Ham radios will help during emergencies
October 2, 2008 · Updated 2:03 PM
SNOQUALMIE - Ever since the 6.8-magnitude Feb. 28 earthquake rendered most cellular phones and police radios in King County useless, Snoqualmie officials have been working to ensure a communications blackout doesn,t occur during future emergencies.
The city is buying dozens of hand-held ham radios, and city workers are taking classes on how to use them. The ham radios use a range of frequencies different from 800 megahertz police radio systems found throughout King County, which became overloaded and impossible to use shortly after the Nisqually Quake.
"During our last disaster, our earthquake, we discovered that the [police] radio was overloaded and it took a long time to make contact," said Don Isley, chief of the Snoqualmie Department of Public Safety. He explained that the police radio system wasn't down altogether, but everyone in the state was trying to use the same frequency at once, so it jammed up, "Like everyone pushing to get on to the bus."
"In a disaster, it's very important that we have communication," he added. "All of a sudden we have to go out and find out what happened and what is damaged and who needs help. There are people out looking at the streets, bridges, water and the fire department goes around to check on citizens.
"Worst-case scenario would be somebody's hurt and somebody needs attention, and we can't get through, because phone lines and radios are down," Isley said, adding that fortunately, nobody was seriously injured during February's temblor. "So we had a list of issues we needed to talk about after our disaster, and one was looking for another form of communication."
Ham radio, also called amateur radio, is the use of radio transmitters and receivers to communicate with other operators in the area and around the world. The ham radio is operated over short wave frequencies - 144 to 149 megahertz - which are separate from other broadcasters, including television and radio stations and fire and police organizations' portable radios. Because the FCC set aside these frequencies for this purpose, only licensed ham operators can use them, so they're always accessible. This is essential in any emergency or catastrophe.
The city will need about 40 to 50 radios, which cost about $150 apiece and will be purchased with funds from Snoqualmie's emergency management budget.
About 60 percent of city workers will be trained in ham radio in the next few weeks. The majority of workers trained on ham radios are firefighters, police officers and public works employees, in other words, the people who are on the front line in an emergency and need to have contact with each other.

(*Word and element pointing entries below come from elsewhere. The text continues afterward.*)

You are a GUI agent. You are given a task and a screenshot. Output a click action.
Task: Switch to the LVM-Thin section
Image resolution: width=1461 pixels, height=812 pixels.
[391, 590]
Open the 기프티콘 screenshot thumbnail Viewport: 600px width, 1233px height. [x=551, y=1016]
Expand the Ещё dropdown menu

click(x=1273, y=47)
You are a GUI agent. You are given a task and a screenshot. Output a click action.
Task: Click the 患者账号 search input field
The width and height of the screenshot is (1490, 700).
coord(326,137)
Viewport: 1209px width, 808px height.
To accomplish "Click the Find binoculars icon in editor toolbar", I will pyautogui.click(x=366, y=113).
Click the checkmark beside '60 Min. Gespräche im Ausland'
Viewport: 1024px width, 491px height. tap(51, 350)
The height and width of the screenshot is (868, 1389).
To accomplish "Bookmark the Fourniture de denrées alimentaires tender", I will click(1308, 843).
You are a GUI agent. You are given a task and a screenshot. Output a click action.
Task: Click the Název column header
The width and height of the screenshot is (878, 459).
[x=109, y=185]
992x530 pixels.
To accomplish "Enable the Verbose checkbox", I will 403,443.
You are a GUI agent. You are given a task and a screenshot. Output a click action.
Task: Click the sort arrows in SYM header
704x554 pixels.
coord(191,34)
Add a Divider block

"Snoqualmie is the only city that I know of in Washington that is requiring [its] employees to learn ham radio," said Gail Key, who is a King County Emergency Operations Center support team member.
"Yes, [the ham radio] is old fashioned and simple but it was the only tool that was working and not overloaded during the earthquake," she said.
Ham operators, or "hams," are licensed by the Federal Communications Commission, but are not allowed to hold public broadcasts or profit from use. Most operators use this type of communication as a hobby. They are known to help out their communities in time of disaster and storms.
A group of ham operators who belong to the King County Emergency Operations Center support team and live in Snoqualmie had already volunteered to serve as a communications network during the next disaster. But emergency personnel decided training all or most city workers to perform the same function would be an even better plan.
"We don't think the ham radio is the answer to all the questions, but we think it will give us a backup solution," Isley said. "We have to be responsible to the community and be prepared and be able to take care of any disasters that come forth.
"We just feel it's needed. How can you take care of a disaster without communication?"
More communication between city employees will make Snoqualmie's Emergency Operations Center (EOC) run more smoothly, said Jodi Warren, Snoqualmie's clerk and public information officer. The center is activated during an emergency or disaster, and is located at the police station on Snoqualmie Ridge. There, Isley gathers with the mayor, City Council members and Warren, who last week completed her ham training and has an official license.
"With the EOC, you're kind of on call 24 hours a day," Warren said, explaining that after acquiring a license, Snoqualmie ham operators are given a radio to keep with them at all times.
The classes are taught by a team of five volunteer Snoqualmie residents, or "hams," including Gail and Scott Key, Tony Annese, Sharon and Tim Vik, Mark Crouter, Judy Douglas, Frank Troutman, Snoqualmie police officer Bob Keaton and Gil Tumey, president of King County Search and Rescue. Each participant must attend three classes, then take a test to obtain their license and lifetime membership into the Maple Valley Wireless Society.